Work instruction - Write out every entry once more, character for character.

Data extract -
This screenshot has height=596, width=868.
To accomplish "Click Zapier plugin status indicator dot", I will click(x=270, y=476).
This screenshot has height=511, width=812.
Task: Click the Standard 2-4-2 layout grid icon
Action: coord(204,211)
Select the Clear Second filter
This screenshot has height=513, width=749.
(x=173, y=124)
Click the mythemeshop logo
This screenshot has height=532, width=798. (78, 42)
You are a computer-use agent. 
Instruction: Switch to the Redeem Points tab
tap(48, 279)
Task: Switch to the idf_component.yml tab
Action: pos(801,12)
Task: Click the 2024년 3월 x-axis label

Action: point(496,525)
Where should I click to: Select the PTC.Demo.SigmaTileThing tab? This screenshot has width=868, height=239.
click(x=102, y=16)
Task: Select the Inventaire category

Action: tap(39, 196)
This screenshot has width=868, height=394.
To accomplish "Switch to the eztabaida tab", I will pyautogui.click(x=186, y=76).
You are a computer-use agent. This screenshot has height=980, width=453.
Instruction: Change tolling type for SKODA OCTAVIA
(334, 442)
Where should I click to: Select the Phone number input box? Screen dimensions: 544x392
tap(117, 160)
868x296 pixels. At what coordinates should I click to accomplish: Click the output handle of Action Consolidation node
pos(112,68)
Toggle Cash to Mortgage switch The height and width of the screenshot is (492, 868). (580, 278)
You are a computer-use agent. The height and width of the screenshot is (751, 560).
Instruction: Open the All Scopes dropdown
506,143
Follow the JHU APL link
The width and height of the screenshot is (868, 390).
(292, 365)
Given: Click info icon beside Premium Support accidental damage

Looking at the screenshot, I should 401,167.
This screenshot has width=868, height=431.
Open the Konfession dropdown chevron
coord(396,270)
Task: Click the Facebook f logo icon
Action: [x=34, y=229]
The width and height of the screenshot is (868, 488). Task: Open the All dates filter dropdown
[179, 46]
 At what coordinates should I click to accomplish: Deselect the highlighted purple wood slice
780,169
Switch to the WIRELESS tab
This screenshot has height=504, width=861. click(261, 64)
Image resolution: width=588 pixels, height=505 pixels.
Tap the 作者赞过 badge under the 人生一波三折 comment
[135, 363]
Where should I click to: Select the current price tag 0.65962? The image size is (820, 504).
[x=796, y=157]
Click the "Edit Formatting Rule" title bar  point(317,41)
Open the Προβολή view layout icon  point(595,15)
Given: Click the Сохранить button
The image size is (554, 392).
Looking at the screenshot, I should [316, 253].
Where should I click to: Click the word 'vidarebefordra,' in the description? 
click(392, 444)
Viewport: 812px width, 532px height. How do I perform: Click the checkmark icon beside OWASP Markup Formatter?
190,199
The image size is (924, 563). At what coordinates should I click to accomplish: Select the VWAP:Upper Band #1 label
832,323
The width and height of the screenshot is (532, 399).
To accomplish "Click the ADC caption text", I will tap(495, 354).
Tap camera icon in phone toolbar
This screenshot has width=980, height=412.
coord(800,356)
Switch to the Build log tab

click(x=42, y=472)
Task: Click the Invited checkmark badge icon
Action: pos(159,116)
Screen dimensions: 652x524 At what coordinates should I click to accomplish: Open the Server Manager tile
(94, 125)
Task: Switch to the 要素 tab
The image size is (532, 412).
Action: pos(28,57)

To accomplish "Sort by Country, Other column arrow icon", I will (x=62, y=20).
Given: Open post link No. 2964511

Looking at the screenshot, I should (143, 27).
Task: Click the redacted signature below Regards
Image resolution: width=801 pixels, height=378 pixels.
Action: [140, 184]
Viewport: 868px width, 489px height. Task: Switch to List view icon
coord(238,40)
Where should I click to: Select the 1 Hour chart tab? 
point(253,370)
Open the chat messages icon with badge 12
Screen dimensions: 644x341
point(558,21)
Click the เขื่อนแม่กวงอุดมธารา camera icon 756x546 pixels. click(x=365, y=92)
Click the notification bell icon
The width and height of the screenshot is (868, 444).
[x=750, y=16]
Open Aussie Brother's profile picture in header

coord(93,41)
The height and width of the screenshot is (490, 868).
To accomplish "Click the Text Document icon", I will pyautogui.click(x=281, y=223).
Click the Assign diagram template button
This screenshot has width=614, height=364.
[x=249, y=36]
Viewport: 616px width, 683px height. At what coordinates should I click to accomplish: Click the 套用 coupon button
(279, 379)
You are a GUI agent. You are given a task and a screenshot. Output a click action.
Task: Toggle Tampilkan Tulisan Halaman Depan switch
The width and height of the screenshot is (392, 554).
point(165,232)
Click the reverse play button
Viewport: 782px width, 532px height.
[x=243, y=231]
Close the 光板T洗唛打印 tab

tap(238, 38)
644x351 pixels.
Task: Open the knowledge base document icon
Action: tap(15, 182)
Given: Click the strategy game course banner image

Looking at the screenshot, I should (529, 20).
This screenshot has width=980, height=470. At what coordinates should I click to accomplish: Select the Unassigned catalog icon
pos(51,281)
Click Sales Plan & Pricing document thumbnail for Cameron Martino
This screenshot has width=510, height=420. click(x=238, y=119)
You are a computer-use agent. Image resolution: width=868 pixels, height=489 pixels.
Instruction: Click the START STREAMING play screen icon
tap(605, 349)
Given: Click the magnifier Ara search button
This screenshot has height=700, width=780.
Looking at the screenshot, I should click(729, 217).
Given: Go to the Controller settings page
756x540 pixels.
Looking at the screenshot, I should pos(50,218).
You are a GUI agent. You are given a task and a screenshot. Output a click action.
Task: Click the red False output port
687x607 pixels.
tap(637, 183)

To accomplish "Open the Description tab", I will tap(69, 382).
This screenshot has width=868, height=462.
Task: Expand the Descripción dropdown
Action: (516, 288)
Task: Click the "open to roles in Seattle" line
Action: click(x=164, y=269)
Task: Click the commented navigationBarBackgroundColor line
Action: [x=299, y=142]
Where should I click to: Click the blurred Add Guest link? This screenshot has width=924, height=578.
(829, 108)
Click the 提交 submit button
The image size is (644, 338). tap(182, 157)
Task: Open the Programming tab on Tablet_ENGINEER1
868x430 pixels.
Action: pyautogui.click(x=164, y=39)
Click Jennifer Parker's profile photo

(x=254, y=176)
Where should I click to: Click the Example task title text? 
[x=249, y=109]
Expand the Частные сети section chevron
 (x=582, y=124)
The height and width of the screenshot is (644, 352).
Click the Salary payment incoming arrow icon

Output for this exercise -
This screenshot has height=596, width=868.
To accomplish "Click Zapier plugin status indicator dot", I will click(x=270, y=476).
This screenshot has height=511, width=812.
Task: Click the Standard 2-4-2 layout grid icon
Action: coord(204,211)
Select the Clear Second filter
This screenshot has height=513, width=749.
(x=173, y=124)
Click the mythemeshop logo
This screenshot has height=532, width=798. (78, 42)
You are a computer-use agent. 
Instruction: Switch to the Redeem Points tab
tap(48, 279)
Task: Switch to the idf_component.yml tab
Action: pos(801,12)
Task: Click the 2024년 3월 x-axis label

Action: point(496,525)
Where should I click to: Select the PTC.Demo.SigmaTileThing tab? This screenshot has width=868, height=239.
click(x=102, y=16)
Task: Select the Inventaire category

Action: tap(39, 196)
This screenshot has width=868, height=394.
To accomplish "Switch to the eztabaida tab", I will pyautogui.click(x=186, y=76).
You are a computer-use agent. This screenshot has height=980, width=453.
Instruction: Change tolling type for SKODA OCTAVIA
(334, 442)
Where should I click to: Select the Phone number input box? Screen dimensions: 544x392
tap(117, 160)
868x296 pixels. At what coordinates should I click to accomplish: Click the output handle of Action Consolidation node
pos(112,68)
Toggle Cash to Mortgage switch The height and width of the screenshot is (492, 868). (580, 278)
You are a computer-use agent. The height and width of the screenshot is (751, 560).
Instruction: Open the All Scopes dropdown
506,143
Follow the JHU APL link
The width and height of the screenshot is (868, 390).
(292, 365)
Given: Click info icon beside Premium Support accidental damage

Looking at the screenshot, I should 401,167.
This screenshot has width=868, height=431.
Open the Konfession dropdown chevron
coord(396,270)
Task: Click the Facebook f logo icon
Action: [x=34, y=229]
The width and height of the screenshot is (868, 488). Task: Open the All dates filter dropdown
[179, 46]
 At what coordinates should I click to accomplish: Deselect the highlighted purple wood slice
780,169
Switch to the WIRELESS tab
This screenshot has height=504, width=861. click(261, 64)
Image resolution: width=588 pixels, height=505 pixels.
Tap the 作者赞过 badge under the 人生一波三折 comment
[135, 363]
Where should I click to: Select the current price tag 0.65962? The image size is (820, 504).
[x=796, y=157]
Click the "Edit Formatting Rule" title bar  point(317,41)
Open the Προβολή view layout icon  point(595,15)
Given: Click the Сохранить button
The image size is (554, 392).
Looking at the screenshot, I should [316, 253].
Where should I click to: Click the word 'vidarebefordra,' in the description? 
click(392, 444)
Viewport: 812px width, 532px height. How do I perform: Click the checkmark icon beside OWASP Markup Formatter?
190,199
The image size is (924, 563). At what coordinates should I click to accomplish: Select the VWAP:Upper Band #1 label
832,323
The width and height of the screenshot is (532, 399).
To accomplish "Click the ADC caption text", I will tap(495, 354).
Tap camera icon in phone toolbar
This screenshot has width=980, height=412.
coord(800,356)
Switch to the Build log tab

click(x=42, y=472)
Task: Click the Invited checkmark badge icon
Action: pos(159,116)
Screen dimensions: 652x524 At what coordinates should I click to accomplish: Open the Server Manager tile
(94, 125)
Task: Switch to the 要素 tab
The image size is (532, 412).
Action: pos(28,57)

To accomplish "Sort by Country, Other column arrow icon", I will (x=62, y=20).
Given: Open post link No. 2964511

Looking at the screenshot, I should (143, 27).
Task: Click the redacted signature below Regards
Image resolution: width=801 pixels, height=378 pixels.
Action: [140, 184]
Viewport: 868px width, 489px height. Task: Switch to List view icon
coord(238,40)
Where should I click to: Select the 1 Hour chart tab? 
point(253,370)
Open the chat messages icon with badge 12
Screen dimensions: 644x341
point(558,21)
Click the เขื่อนแม่กวงอุดมธารา camera icon 756x546 pixels. click(x=365, y=92)
Click the notification bell icon
The width and height of the screenshot is (868, 444).
[x=750, y=16]
Open Aussie Brother's profile picture in header

coord(93,41)
The height and width of the screenshot is (490, 868).
To accomplish "Click the Text Document icon", I will pyautogui.click(x=281, y=223).
Click the Assign diagram template button
This screenshot has width=614, height=364.
[x=249, y=36]
Viewport: 616px width, 683px height. At what coordinates should I click to accomplish: Click the 套用 coupon button
(279, 379)
You are a GUI agent. You are given a task and a screenshot. Output a click action.
Task: Toggle Tampilkan Tulisan Halaman Depan switch
The width and height of the screenshot is (392, 554).
point(165,232)
Click the reverse play button
Viewport: 782px width, 532px height.
[x=243, y=231]
Close the 光板T洗唛打印 tab

tap(238, 38)
644x351 pixels.
Task: Open the knowledge base document icon
Action: tap(15, 182)
Given: Click the strategy game course banner image

Looking at the screenshot, I should (529, 20).
This screenshot has width=980, height=470. At what coordinates should I click to accomplish: Select the Unassigned catalog icon
pos(51,281)
Click Sales Plan & Pricing document thumbnail for Cameron Martino
This screenshot has width=510, height=420. click(x=238, y=119)
You are a computer-use agent. Image resolution: width=868 pixels, height=489 pixels.
Instruction: Click the START STREAMING play screen icon
tap(605, 349)
Given: Click the magnifier Ara search button
This screenshot has height=700, width=780.
Looking at the screenshot, I should click(729, 217).
Given: Go to the Controller settings page
756x540 pixels.
Looking at the screenshot, I should pos(50,218).
You are a GUI agent. You are given a task and a screenshot. Output a click action.
Task: Click the red False output port
687x607 pixels.
tap(637, 183)

To accomplish "Open the Description tab", I will tap(69, 382).
This screenshot has width=868, height=462.
Task: Expand the Descripción dropdown
Action: (516, 288)
Task: Click the "open to roles in Seattle" line
Action: click(x=164, y=269)
Task: Click the commented navigationBarBackgroundColor line
Action: [x=299, y=142]
Where should I click to: Click the blurred Add Guest link? This screenshot has width=924, height=578.
(829, 108)
Click the 提交 submit button
The image size is (644, 338). tap(182, 157)
Task: Open the Programming tab on Tablet_ENGINEER1
868x430 pixels.
Action: pyautogui.click(x=164, y=39)
Click Jennifer Parker's profile photo

(x=254, y=176)
Where should I click to: Click the Example task title text? 
[x=249, y=109]
Expand the Частные сети section chevron
 (x=582, y=124)
The height and width of the screenshot is (644, 352).
Click the Salary payment incoming arrow icon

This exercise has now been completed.